Mehta N M, El-Gewely M R, Joshi J, Helling R B, Banerjee M R
Gene. 1981 Nov;15(2-3):285-8. doi: 10.1016/0378-1119(81)90138-4.
Casein messenger RNAs (mRNAcsn) were purified from lactating mammary glands of BALB/c mice and used as a starting material for cloning of casein gene sequences. Double-stranded casein cDNA (ds-cDNAcsn) was prepared and blunt-end ligated to HindIII-specific DNA linker molecules. After digestion with HindIII, the dsDNAcsn was inserted into the HindIII site of plasmid pBR322, using T4 DNA ligase. Escherichia coli strain RH202 was transformed with the hybrid plasmids, and transformants were selected for resistance to ampicillin. Electrophoresis of HindIII-digested hybrid plasmid DNAs, followed by Southern transfer and hybridization to [32P]cDNAcsn, revealed that one of the hybrid-plasmid-containing colonies, designated pCas51, contained a 400-bp insert which hybridized to the [32P]cDNAcsn. Purification of the individual casein mRNAs (mRNAcsn alpha, beta, and gamma) and solution hybridization of nick-translated insert DNA to each of these revealed that pCas51 contained sequences complementary primarily to mRNAcsn beta.

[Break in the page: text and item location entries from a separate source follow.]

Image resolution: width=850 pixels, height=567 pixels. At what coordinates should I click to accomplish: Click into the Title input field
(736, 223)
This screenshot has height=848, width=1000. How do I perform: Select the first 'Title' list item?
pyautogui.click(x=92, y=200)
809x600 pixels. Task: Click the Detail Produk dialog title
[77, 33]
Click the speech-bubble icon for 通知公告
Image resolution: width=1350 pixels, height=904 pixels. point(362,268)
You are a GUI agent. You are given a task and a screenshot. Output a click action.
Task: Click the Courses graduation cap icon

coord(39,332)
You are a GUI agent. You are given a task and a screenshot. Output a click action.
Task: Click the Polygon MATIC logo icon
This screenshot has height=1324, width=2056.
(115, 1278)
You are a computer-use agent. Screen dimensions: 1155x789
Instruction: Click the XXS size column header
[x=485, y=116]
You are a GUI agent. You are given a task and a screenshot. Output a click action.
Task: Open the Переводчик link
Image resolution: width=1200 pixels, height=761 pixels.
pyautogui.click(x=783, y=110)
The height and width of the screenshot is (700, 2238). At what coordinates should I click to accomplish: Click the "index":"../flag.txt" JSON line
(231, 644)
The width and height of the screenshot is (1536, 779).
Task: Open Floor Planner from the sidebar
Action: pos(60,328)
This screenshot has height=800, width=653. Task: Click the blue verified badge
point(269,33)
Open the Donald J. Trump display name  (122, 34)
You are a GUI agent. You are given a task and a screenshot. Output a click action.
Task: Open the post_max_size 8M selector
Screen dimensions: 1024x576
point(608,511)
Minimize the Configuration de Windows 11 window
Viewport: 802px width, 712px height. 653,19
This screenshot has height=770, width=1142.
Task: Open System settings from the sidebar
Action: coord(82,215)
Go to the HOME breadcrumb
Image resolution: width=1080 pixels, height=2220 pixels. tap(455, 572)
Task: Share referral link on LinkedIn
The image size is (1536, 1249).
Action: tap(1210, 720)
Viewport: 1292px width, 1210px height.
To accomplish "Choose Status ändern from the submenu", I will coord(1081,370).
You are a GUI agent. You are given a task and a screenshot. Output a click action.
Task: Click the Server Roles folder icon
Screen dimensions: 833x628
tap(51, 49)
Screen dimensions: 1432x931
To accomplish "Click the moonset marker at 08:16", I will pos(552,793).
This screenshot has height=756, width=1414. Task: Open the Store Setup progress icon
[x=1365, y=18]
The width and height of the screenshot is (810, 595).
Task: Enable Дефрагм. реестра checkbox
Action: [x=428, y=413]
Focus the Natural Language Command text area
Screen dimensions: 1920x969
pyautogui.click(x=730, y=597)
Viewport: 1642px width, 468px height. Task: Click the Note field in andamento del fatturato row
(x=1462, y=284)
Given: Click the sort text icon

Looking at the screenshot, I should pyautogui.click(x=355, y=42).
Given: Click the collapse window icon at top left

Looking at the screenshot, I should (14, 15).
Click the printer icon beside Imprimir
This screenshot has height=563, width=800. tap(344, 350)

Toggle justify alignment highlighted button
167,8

从BALB/c小鼠的泌乳乳腺中纯化酪蛋白信使核糖核酸(mRNAcsn),并将其用作克隆酪蛋白基因序列的起始材料。制备双链酪蛋白互补脱氧核糖核酸(ds-cDNAcsn),并将其平端连接到HindIII特异性DNA连接分子上。用HindIII消化后,使用T4 DNA连接酶将dsDNAcsn插入质粒pBR322的HindIII位点。用杂交质粒转化大肠杆菌菌株RH202,并选择对氨苄青霉素具有抗性的转化体。对经HindIII消化的杂交质粒DNA进行电泳,随后进行Southern转移并与[32P]cDNAcsn杂交,结果显示,其中一个含有杂交质粒的菌落(命名为pCas51)含有一个400碱基对的插入片段,该片段与[32P]cDNAcsn杂交。对单个酪蛋白mRNA(mRNAcsnα、β和γ)进行纯化,并将缺口平移的插入DNA与每种mRNA进行溶液杂交,结果显示pCas51包含主要与mRNAcsnβ互补的序列。